FeaturesESFElastic AgentS3 Connector
Logs✅[[^1]]
Metrics✅[[^2]]
CostMedium-Lambda,SQSLow-EC2,SQSLow-Elastic Enterprise Search
ScalingAuto - UnlimitedEC2 instance sizeEnterprise Search Node size
OperationLow - Monitor Lambda functionHigh - Manage AgentsLow
PrivateLinkNA (Pull from S3)
Primary Use CaseLogsLogs & MetricsContent & Search
Note1: ESF doesn't support metrics collection due to AWS limitation on services that can trigger Lambda function and you can't invoke Lambda using subscription filter on CloudWatch metrics. However, taking cost consideration into account it is possible to store metrics in S3 and via SQS trigger ingest into Elastic.
Note2: [[^1]][[^2]]Although S3 connector can pull logs and metrics from S3 bucket, it is most suited for ingesting content, files, images and other data types

In this blog we will focus on how to ingest data from AWS S3 using Elastic Serverless Forwarder(ESF). In the next parts, we will explore Elastic Agent and Elastic S3 Native Connector methods.

Let's begin.

Follow these steps to launch the Elastic Cloud deployment:

Elastic Cloud

  1. Create an account if not created already and create an Elastic deployment in AWS.
  1. Once the deployment is created, note the Elasticsearch endpoint. This can be found in the Elastic Cloud console under -> Manage -> Deployments.

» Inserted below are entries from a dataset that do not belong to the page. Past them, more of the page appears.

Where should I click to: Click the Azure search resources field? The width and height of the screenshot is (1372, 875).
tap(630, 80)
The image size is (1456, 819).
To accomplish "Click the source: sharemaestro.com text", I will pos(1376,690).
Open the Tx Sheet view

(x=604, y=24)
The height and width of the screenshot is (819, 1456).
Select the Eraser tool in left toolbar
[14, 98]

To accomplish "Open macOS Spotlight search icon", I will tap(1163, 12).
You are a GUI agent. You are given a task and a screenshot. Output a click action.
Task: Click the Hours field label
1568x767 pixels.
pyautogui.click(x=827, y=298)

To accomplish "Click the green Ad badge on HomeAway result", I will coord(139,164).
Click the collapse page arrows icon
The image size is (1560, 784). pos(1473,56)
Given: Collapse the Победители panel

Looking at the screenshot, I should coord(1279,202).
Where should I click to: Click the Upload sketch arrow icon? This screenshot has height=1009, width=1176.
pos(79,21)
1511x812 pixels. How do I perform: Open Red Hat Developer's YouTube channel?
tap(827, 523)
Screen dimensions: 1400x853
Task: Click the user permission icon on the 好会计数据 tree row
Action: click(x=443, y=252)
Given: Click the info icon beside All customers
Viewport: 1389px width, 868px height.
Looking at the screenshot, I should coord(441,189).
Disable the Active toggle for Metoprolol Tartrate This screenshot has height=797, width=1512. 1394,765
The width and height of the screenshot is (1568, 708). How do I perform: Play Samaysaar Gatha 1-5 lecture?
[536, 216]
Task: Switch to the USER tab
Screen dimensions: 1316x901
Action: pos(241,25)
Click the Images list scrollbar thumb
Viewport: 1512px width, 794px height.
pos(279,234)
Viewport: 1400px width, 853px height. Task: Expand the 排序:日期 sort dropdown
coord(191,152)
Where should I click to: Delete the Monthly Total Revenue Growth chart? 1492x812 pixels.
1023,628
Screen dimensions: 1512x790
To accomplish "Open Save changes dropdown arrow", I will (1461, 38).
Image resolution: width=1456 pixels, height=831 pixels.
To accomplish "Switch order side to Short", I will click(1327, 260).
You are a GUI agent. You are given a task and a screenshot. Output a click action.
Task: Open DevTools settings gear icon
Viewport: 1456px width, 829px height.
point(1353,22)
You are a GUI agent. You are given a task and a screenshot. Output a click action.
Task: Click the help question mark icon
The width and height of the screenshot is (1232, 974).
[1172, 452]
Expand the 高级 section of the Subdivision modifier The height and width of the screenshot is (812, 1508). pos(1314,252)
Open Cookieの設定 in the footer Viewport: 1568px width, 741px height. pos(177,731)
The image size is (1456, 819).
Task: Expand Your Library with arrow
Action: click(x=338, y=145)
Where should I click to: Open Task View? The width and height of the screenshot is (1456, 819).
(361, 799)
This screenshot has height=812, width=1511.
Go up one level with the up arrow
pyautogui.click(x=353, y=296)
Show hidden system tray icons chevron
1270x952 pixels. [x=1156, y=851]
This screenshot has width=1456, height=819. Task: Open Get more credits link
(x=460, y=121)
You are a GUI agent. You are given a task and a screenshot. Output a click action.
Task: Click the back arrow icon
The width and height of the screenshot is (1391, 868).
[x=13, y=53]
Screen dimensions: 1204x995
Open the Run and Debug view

Elastic Serverless Forwarder

The Elastic Serverless Forwarder is an AWS Lambda function that forward logs such as VPC Flow logs, WAF, Cloud Trail etc. from AWS environment to Elastic. It can be used to send data to Elastic Cloud as well as self-managed deployment.

Features

  • Support multiple inputs
    • S3 (via SQS event notification)
    • Kinesis Data Streams
    • CloudWatch Logs subscription filters
    • SQS message payload
  • At least once delivery using "continuing queue" and "replay queue" (created automatically by serverless forwarder)
  • Support data transfer over PrivateLink which allows data transfer within the AWS Virtual Private Cloud (or VPC) and not on public network.
  • Lambda function is an AWS Serverless compute managed service with automatic scaling in response to code execution request
  • Function execution time is optimised with optimal memory size allocated as required
  • Pay as you go pricing, only pay for compute time during Lambda function execution and for SQS event notification

Data Flow

We will use S3 input with SQS notification to send VPC flow logs to Elastic Cloud:

  • VPC flow log is configured to write to S3 bucket
  • Once log is written to S3 bucket, S3 event notification (S3:ObjectCreated) is sent to SQS
  • SQS event notification containing event metadata triggers the Lambda function which read the logs from the bucket
  • Continuing queue is created when forwarder is deployed and ensures at least once delivery. Forwarder keeps track of last event sent and helps in processing pending events when forwarder function exceed runtime of 15 min (Lambda max default)
  • Replay queue is also created when forwarder is deployed and handles log ingestion exceptions. Forwarder keeps track of failed events and writes them to the replay queue for later ingestion. For e.g. in my testing, I put the wrong Elastic API key, causing authentication failure, which filled up the replay queue. You can enable the replay queue as a trigger for the ESF lambda function to consume the messages from the S3 bucket again. It is important to address the delivery failure first; otherwise message will accumulate in the replay queue. You can set this trigger permanently but may need to remove/re-enable depending on the message failure issue. To enable the trigger go to SQS -> elastic-serverless-forwarder-replay-queue- -> under Lambda triggers -> Configure Lambda function trigger -> Select the ESF lamnda function

Set up

  1. Create S3 Bucket s3-vpc-flow-logs-elastic to store VPC flow logs

AWS Console -> S3 -> Create bucket. You may leave other settings as default or change as per the requirements:

Copy the bucket ARN, required to configure flow logs in next step:

  1. Enable VPC Flow logs and send to S3 bucket s3-vpc-flow-logs-elastic

AWS Console -> VPC -> Select VPC -> Flow logs. Leave other settings as is or change as per the requirements:

Provide name of the flow logs, select what filters to apply, aggregation interval and destination for the flow log storage:

Once done, it will look like below with S3 as the destination. Going forward all the flow traffic through this VPC will be stored in the bucket s3-vpc-flow-logs-elastic :

  1. Create SQS queue
Note 1: Create SQS queue in same region as S3 bucket
Note 2: Set the visiblity timeout of 910 second which is 10 sec more than AWS Lambda function max runtime of 900 sec.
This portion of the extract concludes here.